Viterbo – Riceviamo e pubblichiamo – Gli studenti delle scuole medie superiori del comune di Viterbo intendono porre all’attenzione il disagio che ormai ci accompagna da anni, a causa dell’impossibilità di usufruire di un locale idoneo per riunirci in assemblea plenaria.
In questi anni abbiamo esercitato questo “nostro” diritto (nostro di nome, ma non di fatto) affittando ogni mese dei locali a spese nostre, locali che però, oltre ad essere costosi, assomigliano più a loculi che a luoghi di raduno, considerando la loro inadeguatezza nel contenere platee vaste come le nostre.
E’ quindi corretto che uno studente, per esercitare lecitamente un proprio diritto, sia costretto ad avventurarsi in luoghi che difficilmente dissimulano fatiscenza? Ad addentrarsi in stabili poco degni di portare tale nome? La risposta pare lampante, almeno per noi, è inammissibile che le cose continuino a seguitarsi in questo modo, perciò ci appelliamo nuovamente alle istituzioni provinciali e alla coscienza di ogni cittadino, affinché si individui un edificio adatto all’oneroso compito di accoglierci in assemblea.

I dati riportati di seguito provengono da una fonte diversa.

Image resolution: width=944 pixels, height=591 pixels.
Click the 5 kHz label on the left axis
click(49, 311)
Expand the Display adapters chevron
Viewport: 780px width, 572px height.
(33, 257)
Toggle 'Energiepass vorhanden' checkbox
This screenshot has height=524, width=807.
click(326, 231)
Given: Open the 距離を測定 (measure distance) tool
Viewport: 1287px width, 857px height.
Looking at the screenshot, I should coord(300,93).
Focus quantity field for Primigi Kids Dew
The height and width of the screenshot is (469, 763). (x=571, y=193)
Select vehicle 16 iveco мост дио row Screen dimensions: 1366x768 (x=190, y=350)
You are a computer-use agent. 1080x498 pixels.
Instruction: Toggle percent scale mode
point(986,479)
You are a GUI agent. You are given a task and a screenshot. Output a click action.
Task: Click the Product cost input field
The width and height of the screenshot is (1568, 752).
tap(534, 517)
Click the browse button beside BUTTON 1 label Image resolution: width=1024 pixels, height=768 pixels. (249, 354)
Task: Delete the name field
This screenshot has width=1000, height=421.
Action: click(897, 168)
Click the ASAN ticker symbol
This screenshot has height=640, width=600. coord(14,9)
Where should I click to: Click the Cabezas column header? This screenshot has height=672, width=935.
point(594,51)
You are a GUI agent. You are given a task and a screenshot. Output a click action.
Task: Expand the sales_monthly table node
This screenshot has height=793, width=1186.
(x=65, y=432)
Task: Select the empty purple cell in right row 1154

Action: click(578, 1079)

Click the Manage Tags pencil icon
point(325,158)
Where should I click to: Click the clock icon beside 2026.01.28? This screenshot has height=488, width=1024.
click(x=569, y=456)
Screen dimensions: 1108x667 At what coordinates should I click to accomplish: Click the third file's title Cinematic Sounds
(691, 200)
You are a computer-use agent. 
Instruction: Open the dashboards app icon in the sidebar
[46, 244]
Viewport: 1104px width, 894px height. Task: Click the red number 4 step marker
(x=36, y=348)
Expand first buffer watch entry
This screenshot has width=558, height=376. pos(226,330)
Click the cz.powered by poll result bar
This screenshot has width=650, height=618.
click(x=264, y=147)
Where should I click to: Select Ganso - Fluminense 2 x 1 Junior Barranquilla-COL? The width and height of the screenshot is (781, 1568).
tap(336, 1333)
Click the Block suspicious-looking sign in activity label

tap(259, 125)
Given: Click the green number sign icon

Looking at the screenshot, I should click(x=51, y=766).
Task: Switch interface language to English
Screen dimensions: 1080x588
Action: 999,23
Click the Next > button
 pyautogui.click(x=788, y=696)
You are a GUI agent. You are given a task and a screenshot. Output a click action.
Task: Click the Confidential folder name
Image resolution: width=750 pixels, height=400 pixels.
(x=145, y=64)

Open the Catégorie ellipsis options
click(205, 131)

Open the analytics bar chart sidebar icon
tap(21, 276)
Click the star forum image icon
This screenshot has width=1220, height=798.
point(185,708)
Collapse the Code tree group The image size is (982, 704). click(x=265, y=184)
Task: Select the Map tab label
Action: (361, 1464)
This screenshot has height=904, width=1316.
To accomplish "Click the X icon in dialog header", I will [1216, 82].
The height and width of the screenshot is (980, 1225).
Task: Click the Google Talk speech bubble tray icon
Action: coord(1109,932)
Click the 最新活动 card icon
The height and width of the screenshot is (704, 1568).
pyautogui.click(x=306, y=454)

In concomitanza con questo stesso articolo è stata inviata anche una lettera all’assessore all’edilizia scolastica Mauro Arena e al presidente della provincia Marcello Meroi, purtroppo a causa dell’avvicinarsi della fine dell’anno scolastico riteniamo non si possa indugiare oltre e di conseguenza chiediamo una risposta istituzionale immediata.